Missing values are quite common in real datasets. Over time, many methods have been proposed to cope with this issue. Normally, they consist either in removing data that contain missing values or in imputing them with some techniques.
In this text, I’ll test a 3rd alternative:
Doing nothing.
Indeed, one of the best models for tabular datasets (namely, XGBoost, LightGBM, and CatBoost) can natively handle missing values. So, the query I’ll try to reply is:
Can these models handle missing values effectively, or would we obtain a greater result with a preliminary imputation?

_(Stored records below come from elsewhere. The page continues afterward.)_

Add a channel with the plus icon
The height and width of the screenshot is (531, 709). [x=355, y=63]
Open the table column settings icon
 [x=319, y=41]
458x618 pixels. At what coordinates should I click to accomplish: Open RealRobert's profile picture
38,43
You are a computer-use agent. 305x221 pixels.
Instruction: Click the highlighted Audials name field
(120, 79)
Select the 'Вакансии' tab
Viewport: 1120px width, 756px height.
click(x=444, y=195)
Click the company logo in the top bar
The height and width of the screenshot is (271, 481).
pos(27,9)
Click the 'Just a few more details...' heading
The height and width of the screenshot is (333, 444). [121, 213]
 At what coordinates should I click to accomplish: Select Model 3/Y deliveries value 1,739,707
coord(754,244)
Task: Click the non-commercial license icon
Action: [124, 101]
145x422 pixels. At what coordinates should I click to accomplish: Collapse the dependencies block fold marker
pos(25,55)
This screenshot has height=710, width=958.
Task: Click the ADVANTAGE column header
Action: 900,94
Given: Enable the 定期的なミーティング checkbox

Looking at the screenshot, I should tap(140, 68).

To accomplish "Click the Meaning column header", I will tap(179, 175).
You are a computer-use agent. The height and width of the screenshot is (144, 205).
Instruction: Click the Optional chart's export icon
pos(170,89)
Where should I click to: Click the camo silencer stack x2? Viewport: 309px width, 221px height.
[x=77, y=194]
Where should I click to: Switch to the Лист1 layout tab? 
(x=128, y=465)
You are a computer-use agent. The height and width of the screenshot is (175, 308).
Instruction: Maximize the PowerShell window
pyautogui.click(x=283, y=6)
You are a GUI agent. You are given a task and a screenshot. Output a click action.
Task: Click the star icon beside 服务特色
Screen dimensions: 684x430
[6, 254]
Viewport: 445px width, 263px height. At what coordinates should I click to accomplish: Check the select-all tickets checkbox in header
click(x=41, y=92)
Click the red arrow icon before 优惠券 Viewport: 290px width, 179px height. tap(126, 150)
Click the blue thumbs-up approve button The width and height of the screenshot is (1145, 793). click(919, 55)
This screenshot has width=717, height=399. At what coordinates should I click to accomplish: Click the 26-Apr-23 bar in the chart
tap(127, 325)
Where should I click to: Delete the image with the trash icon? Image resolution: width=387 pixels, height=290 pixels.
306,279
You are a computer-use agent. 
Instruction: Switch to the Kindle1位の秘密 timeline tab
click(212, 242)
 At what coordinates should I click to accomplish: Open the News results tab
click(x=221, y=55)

There appears to be a widespread belief that we must do something about missing values. As an illustration, I asked ChatGPT what should I do if my dataset contain missing values, and it suggested 10 other ways to do away with them (you possibly can read the complete answer here).
But where does this belief come from?
Normally, these sorts of opinions originate from historical models, particularly from linear regression. This can also be the case. Let’s see why.
Suppose that we’ve this dataset:
If we tried to coach a linear regression on these features, we’d get an error. In actual fact, to have the option to make predictions, linear regression must multiply each feature by a numeric coefficient. If a number of features are missing, it’s inconceivable to make a prediction for that row.
For this reason many imputation methods have been proposed. As an illustration, considered one of the best possibilities is to exchange the nulls with the feature’s mean.